⟨

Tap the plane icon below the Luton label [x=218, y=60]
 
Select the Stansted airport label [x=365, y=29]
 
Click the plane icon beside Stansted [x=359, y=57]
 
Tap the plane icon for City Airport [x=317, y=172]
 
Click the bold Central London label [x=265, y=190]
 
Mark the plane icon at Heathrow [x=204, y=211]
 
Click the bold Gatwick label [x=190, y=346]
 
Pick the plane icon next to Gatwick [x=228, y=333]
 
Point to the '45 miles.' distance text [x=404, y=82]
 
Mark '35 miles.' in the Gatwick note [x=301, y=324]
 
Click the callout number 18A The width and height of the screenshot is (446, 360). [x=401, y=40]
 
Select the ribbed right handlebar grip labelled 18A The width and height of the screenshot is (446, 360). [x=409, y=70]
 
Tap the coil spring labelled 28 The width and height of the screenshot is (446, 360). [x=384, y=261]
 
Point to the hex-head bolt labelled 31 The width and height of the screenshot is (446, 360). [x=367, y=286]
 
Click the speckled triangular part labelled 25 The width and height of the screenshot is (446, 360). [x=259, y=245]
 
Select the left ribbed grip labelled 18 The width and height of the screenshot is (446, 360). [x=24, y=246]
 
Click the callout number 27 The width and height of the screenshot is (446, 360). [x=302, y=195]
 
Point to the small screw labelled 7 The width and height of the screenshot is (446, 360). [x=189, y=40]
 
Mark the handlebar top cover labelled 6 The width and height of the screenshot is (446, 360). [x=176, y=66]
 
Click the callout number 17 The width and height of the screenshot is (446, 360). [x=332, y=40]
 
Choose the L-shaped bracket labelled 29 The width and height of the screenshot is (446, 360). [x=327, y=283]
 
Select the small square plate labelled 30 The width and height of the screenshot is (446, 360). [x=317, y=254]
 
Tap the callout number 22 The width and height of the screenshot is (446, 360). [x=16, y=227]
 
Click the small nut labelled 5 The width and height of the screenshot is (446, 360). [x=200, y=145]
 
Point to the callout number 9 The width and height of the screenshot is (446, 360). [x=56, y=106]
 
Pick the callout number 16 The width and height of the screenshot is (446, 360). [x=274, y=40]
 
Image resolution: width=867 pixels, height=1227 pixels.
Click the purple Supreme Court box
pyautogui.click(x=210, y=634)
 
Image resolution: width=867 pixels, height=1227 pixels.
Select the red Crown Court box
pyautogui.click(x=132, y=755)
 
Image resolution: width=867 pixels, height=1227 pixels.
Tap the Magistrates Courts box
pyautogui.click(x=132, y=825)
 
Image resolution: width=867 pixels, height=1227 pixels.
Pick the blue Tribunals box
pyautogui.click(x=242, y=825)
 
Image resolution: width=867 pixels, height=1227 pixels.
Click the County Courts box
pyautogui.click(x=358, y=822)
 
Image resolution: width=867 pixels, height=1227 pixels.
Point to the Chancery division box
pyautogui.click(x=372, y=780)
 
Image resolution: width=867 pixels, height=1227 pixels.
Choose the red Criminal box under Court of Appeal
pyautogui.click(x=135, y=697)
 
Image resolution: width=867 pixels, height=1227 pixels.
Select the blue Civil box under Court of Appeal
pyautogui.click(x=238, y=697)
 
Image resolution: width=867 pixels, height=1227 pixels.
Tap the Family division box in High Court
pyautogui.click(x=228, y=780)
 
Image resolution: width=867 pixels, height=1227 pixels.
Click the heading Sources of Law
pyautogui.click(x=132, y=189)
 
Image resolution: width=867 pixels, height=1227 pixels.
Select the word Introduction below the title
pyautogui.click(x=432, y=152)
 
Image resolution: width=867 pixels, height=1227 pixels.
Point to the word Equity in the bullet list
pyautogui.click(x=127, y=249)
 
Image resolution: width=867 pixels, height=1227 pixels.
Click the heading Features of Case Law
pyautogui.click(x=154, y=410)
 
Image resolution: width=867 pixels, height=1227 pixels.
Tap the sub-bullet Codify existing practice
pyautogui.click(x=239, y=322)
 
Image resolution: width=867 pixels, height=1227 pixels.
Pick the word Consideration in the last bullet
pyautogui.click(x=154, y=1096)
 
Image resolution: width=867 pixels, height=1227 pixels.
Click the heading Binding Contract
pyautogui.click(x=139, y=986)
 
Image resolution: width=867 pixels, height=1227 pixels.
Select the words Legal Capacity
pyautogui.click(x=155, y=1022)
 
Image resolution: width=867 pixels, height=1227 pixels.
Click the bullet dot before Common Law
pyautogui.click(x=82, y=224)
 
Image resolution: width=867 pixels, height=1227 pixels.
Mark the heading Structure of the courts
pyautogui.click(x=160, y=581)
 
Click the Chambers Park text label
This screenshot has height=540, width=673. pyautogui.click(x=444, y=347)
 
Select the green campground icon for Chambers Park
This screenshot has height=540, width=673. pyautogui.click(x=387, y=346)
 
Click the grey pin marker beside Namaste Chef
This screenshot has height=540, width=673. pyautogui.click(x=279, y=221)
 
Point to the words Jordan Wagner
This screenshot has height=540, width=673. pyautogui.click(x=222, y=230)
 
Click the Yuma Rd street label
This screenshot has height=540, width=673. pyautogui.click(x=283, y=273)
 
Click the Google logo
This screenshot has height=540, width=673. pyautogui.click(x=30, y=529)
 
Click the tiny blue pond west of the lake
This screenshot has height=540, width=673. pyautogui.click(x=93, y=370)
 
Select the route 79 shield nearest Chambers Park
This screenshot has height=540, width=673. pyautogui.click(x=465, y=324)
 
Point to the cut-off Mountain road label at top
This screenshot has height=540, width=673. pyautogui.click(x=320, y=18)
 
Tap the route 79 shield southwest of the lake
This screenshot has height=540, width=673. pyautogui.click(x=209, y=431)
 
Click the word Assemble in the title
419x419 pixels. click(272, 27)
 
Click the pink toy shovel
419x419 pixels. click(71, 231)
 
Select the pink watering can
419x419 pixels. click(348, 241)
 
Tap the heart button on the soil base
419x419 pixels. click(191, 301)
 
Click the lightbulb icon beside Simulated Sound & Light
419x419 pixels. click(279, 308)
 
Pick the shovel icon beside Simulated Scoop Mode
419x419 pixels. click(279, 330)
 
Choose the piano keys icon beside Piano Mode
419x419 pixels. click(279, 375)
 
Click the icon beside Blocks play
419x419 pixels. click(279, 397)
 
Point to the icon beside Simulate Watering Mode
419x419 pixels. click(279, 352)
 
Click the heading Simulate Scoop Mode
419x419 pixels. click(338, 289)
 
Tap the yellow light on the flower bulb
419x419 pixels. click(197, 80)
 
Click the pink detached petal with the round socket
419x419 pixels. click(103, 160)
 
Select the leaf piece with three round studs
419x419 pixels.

⟩

### DESCRIPTION OF THE TASK
Please copy the entire listing above, reproducing every line word for word.

### RESPONSE TO THE TASK
Tap the plane icon below the Luton label [x=218, y=60]
 
Select the Stansted airport label [x=365, y=29]
 
Click the plane icon beside Stansted [x=359, y=57]
 
Tap the plane icon for City Airport [x=317, y=172]
 
Click the bold Central London label [x=265, y=190]
 
Mark the plane icon at Heathrow [x=204, y=211]
 
Click the bold Gatwick label [x=190, y=346]
 
Pick the plane icon next to Gatwick [x=228, y=333]
 
Point to the '45 miles.' distance text [x=404, y=82]
 
Mark '35 miles.' in the Gatwick note [x=301, y=324]
 
Click the callout number 18A The width and height of the screenshot is (446, 360). [x=401, y=40]
 
Select the ribbed right handlebar grip labelled 18A The width and height of the screenshot is (446, 360). [x=409, y=70]
 
Tap the coil spring labelled 28 The width and height of the screenshot is (446, 360). [x=384, y=261]
 
Point to the hex-head bolt labelled 31 The width and height of the screenshot is (446, 360). [x=367, y=286]
 
Click the speckled triangular part labelled 25 The width and height of the screenshot is (446, 360). [x=259, y=245]
 
Select the left ribbed grip labelled 18 The width and height of the screenshot is (446, 360). [x=24, y=246]
 
Click the callout number 27 The width and height of the screenshot is (446, 360). [x=302, y=195]
 
Point to the small screw labelled 7 The width and height of the screenshot is (446, 360). [x=189, y=40]
 
Mark the handlebar top cover labelled 6 The width and height of the screenshot is (446, 360). [x=176, y=66]
 
Click the callout number 17 The width and height of the screenshot is (446, 360). [x=332, y=40]
 
Choose the L-shaped bracket labelled 29 The width and height of the screenshot is (446, 360). [x=327, y=283]
 
Select the small square plate labelled 30 The width and height of the screenshot is (446, 360). [x=317, y=254]
 
Tap the callout number 22 The width and height of the screenshot is (446, 360). [x=16, y=227]
 
Click the small nut labelled 5 The width and height of the screenshot is (446, 360). [x=200, y=145]
 
Point to the callout number 9 The width and height of the screenshot is (446, 360). [x=56, y=106]
 
Pick the callout number 16 The width and height of the screenshot is (446, 360). [x=274, y=40]
 
Image resolution: width=867 pixels, height=1227 pixels.
Click the purple Supreme Court box
pyautogui.click(x=210, y=634)
 
Image resolution: width=867 pixels, height=1227 pixels.
Select the red Crown Court box
pyautogui.click(x=132, y=755)
 
Image resolution: width=867 pixels, height=1227 pixels.
Tap the Magistrates Courts box
pyautogui.click(x=132, y=825)
 
Image resolution: width=867 pixels, height=1227 pixels.
Pick the blue Tribunals box
pyautogui.click(x=242, y=825)
 
Image resolution: width=867 pixels, height=1227 pixels.
Click the County Courts box
pyautogui.click(x=358, y=822)
 
Image resolution: width=867 pixels, height=1227 pixels.
Point to the Chancery division box
pyautogui.click(x=372, y=780)
 
Image resolution: width=867 pixels, height=1227 pixels.
Choose the red Criminal box under Court of Appeal
pyautogui.click(x=135, y=697)
 
Image resolution: width=867 pixels, height=1227 pixels.
Select the blue Civil box under Court of Appeal
pyautogui.click(x=238, y=697)
 
Image resolution: width=867 pixels, height=1227 pixels.
Tap the Family division box in High Court
pyautogui.click(x=228, y=780)
 
Image resolution: width=867 pixels, height=1227 pixels.
Click the heading Sources of Law
pyautogui.click(x=132, y=189)
 
Image resolution: width=867 pixels, height=1227 pixels.
Select the word Introduction below the title
pyautogui.click(x=432, y=152)
 
Image resolution: width=867 pixels, height=1227 pixels.
Point to the word Equity in the bullet list
pyautogui.click(x=127, y=249)
 
Image resolution: width=867 pixels, height=1227 pixels.
Click the heading Features of Case Law
pyautogui.click(x=154, y=410)
 
Image resolution: width=867 pixels, height=1227 pixels.
Tap the sub-bullet Codify existing practice
pyautogui.click(x=239, y=322)
 
Image resolution: width=867 pixels, height=1227 pixels.
Pick the word Consideration in the last bullet
pyautogui.click(x=154, y=1096)
 
Image resolution: width=867 pixels, height=1227 pixels.
Click the heading Binding Contract
pyautogui.click(x=139, y=986)
 
Image resolution: width=867 pixels, height=1227 pixels.
Select the words Legal Capacity
pyautogui.click(x=155, y=1022)
 
Image resolution: width=867 pixels, height=1227 pixels.
Click the bullet dot before Common Law
pyautogui.click(x=82, y=224)
 
Image resolution: width=867 pixels, height=1227 pixels.
Mark the heading Structure of the courts
pyautogui.click(x=160, y=581)
 
Click the Chambers Park text label
This screenshot has height=540, width=673. pyautogui.click(x=444, y=347)
 
Select the green campground icon for Chambers Park
This screenshot has height=540, width=673. pyautogui.click(x=387, y=346)
 
Click the grey pin marker beside Namaste Chef
This screenshot has height=540, width=673. pyautogui.click(x=279, y=221)
 
Point to the words Jordan Wagner
This screenshot has height=540, width=673. pyautogui.click(x=222, y=230)
 
Click the Yuma Rd street label
This screenshot has height=540, width=673. pyautogui.click(x=283, y=273)
 
Click the Google logo
This screenshot has height=540, width=673. pyautogui.click(x=30, y=529)
 
Click the tiny blue pond west of the lake
This screenshot has height=540, width=673. pyautogui.click(x=93, y=370)
 
Select the route 79 shield nearest Chambers Park
This screenshot has height=540, width=673. pyautogui.click(x=465, y=324)
 
Point to the cut-off Mountain road label at top
This screenshot has height=540, width=673. pyautogui.click(x=320, y=18)
 
Tap the route 79 shield southwest of the lake
This screenshot has height=540, width=673. pyautogui.click(x=209, y=431)
 
Click the word Assemble in the title
419x419 pixels. click(272, 27)
 
Click the pink toy shovel
419x419 pixels. click(71, 231)
 
Select the pink watering can
419x419 pixels. click(348, 241)
 
Tap the heart button on the soil base
419x419 pixels. click(191, 301)
 
Click the lightbulb icon beside Simulated Sound & Light
419x419 pixels. click(279, 308)
 
Pick the shovel icon beside Simulated Scoop Mode
419x419 pixels. click(279, 330)
 
Choose the piano keys icon beside Piano Mode
419x419 pixels. click(279, 375)
 
Click the icon beside Blocks play
419x419 pixels. click(279, 397)
 
Point to the icon beside Simulate Watering Mode
419x419 pixels. click(279, 352)
 
Click the heading Simulate Scoop Mode
419x419 pixels. click(338, 289)
 
Tap the yellow light on the flower bulb
419x419 pixels. click(197, 80)
 
Click the pink detached petal with the round socket
419x419 pixels. click(103, 160)
 
Select the leaf piece with three round studs
419x419 pixels.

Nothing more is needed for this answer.